FLOPS per cycle for sandy-bridge and haswell SSE2/AVX/AVX2

Question

I'm confused on how many flops per cycle per core can be done with Sandy-Bridge and Haswell. As I understand it with SSE it should be 4 flops per cycle per core for SSE and 8 flops per cycle per core for AVX/AVX2.

This seems to be verified here, How do I achieve the theoretical maximum of 4 FLOPs per cycle? ,and here, Sandy-Bridge CPU specification.

However the link below seems to indicate that Sandy-bridge can do 16 flops per cycle per core and Haswell 32 flops per cycle per core http://www.extremetech.com/computing/136219-intels-haswell-is-an-unprecedented-threat-to-nvidia-amd.

Can someone explain this to me?

Edit: I understand now why I was confused. I thought the term FLOP only referred to single floating point (SP). I see now that the test at How do I achieve the theoretical maximum of 4 FLOPs per cycle? are actually on double floating point (DP) so they achieve 4 DP FLOPs/cycle for SSE and 8 DP FLOPs/cycle for AVX. It would be interesting to redo these test on SP.

In response to your edit: The numbers would be exactly double the DP numbers. That's because the latencies and throughputs are identical for the SP and DP versions of the SIMD instructions. (In some cases, the SP ones have even lower latency.) — Mysticial, Mar 27 '13 at 13:29
I have converted the code to use SP as best as I understand and compiled it with Visual Studio 2012. However, I don't see a difference in speed and the sum reports an error so likely I need to change some more code. I'll have to get back to this. — , Mar 27 '13 at 14:25
You need to double the numbers since the counter is assuming DP. (Change: `48 * 1000 * iterations * tds * 2` to `48 * 1000 * iterations * tds * 4`) Furthermore, you need to change the renormalization mask to work on SP: `uint64 iMASK = 0x800fffffffffffffull;` — Mysticial, Mar 27 '13 at 14:31
4 due to four SP floats per SSE register. Thanks again. I also changed the renormalization mask to unsigned int iMASK = 0x80fffffu. Now it works and I get twice like you said. — , Mar 27 '13 at 15:08

score 123 · Accepted Answer · edited Jun 06 '19 at 03:49

123

Here are theoretical max FLOPs counts (per core) for a number of recent processor microarchitectures and explanation how to achieve them.

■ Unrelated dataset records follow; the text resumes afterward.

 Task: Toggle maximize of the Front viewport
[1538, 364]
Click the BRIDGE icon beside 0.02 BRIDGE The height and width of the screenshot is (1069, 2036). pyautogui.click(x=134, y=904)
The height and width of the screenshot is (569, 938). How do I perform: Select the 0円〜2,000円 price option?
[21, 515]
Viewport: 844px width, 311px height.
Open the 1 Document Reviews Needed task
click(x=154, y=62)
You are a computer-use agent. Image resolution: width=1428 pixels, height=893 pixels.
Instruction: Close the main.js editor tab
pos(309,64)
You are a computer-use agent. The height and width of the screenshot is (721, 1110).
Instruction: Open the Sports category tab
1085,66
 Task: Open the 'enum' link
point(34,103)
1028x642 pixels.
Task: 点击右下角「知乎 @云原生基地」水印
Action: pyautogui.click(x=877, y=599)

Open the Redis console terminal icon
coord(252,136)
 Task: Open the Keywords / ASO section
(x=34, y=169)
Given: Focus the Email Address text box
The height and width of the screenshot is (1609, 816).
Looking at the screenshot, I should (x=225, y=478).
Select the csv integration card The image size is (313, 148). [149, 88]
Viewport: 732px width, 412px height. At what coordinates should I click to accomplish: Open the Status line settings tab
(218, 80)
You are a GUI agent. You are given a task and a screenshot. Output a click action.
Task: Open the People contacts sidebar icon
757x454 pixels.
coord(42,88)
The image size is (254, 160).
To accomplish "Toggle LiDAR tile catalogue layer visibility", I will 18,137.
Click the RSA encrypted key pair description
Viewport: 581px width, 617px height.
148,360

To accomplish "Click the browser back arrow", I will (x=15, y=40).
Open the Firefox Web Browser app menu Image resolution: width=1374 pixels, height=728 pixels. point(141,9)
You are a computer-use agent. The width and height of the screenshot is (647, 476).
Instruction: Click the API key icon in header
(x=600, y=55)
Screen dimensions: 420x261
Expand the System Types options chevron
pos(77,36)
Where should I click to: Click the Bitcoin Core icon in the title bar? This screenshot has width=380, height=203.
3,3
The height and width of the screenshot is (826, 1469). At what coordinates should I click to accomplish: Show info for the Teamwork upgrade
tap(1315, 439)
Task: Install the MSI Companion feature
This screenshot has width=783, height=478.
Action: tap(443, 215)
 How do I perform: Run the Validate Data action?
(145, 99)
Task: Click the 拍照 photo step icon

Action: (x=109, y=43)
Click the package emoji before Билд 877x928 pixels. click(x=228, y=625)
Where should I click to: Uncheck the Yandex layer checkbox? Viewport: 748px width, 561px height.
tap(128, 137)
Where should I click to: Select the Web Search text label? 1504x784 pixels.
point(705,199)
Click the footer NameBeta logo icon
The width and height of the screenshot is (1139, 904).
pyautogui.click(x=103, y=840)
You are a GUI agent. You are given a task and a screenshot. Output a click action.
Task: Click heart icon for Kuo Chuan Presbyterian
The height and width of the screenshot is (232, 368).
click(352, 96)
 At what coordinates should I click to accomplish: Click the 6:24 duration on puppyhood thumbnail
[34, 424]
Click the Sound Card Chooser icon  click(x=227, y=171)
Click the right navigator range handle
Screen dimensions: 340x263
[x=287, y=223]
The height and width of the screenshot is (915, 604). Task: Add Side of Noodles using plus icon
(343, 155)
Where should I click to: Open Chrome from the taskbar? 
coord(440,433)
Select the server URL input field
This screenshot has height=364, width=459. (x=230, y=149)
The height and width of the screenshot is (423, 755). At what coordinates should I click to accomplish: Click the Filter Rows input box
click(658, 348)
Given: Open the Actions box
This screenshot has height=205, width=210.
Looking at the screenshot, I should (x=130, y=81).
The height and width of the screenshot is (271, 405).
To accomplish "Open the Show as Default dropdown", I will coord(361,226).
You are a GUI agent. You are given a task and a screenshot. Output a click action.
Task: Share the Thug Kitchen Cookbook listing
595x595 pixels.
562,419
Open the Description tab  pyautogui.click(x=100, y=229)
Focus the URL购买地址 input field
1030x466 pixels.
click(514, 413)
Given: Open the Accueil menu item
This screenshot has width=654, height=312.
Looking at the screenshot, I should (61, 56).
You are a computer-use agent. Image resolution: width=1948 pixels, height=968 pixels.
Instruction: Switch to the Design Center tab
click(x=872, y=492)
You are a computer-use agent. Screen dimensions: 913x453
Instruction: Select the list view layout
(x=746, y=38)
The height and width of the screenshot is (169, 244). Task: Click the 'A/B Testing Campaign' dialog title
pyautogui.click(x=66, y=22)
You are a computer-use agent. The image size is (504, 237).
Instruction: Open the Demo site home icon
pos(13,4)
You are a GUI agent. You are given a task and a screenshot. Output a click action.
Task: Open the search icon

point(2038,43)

In general, to calculate this look up the throughput of the FMA instruction(s) e.g. on https://agner.org/optimize/ or any other microbenchmark result, and multiply
(FMAs per clock) * (vector elements / instruction) * 2 (FLOPs / FMA).
Note that achieving this in real code requires very careful tuning (like loop unrolling), and near-zero cache misses, and no bottlenecks on anything else. Modern CPUs have such high FMA throughput that there isn't much room for other instructions to store the results, or to feed them with input. e.g. 2 SIMD loads per clock is also the limit for most x86 CPUs, so a dot product will bottleneck on 2 loads per 1 FMA. A carefully-tuned dense matrix multiply can come close to achieving these numbers, though.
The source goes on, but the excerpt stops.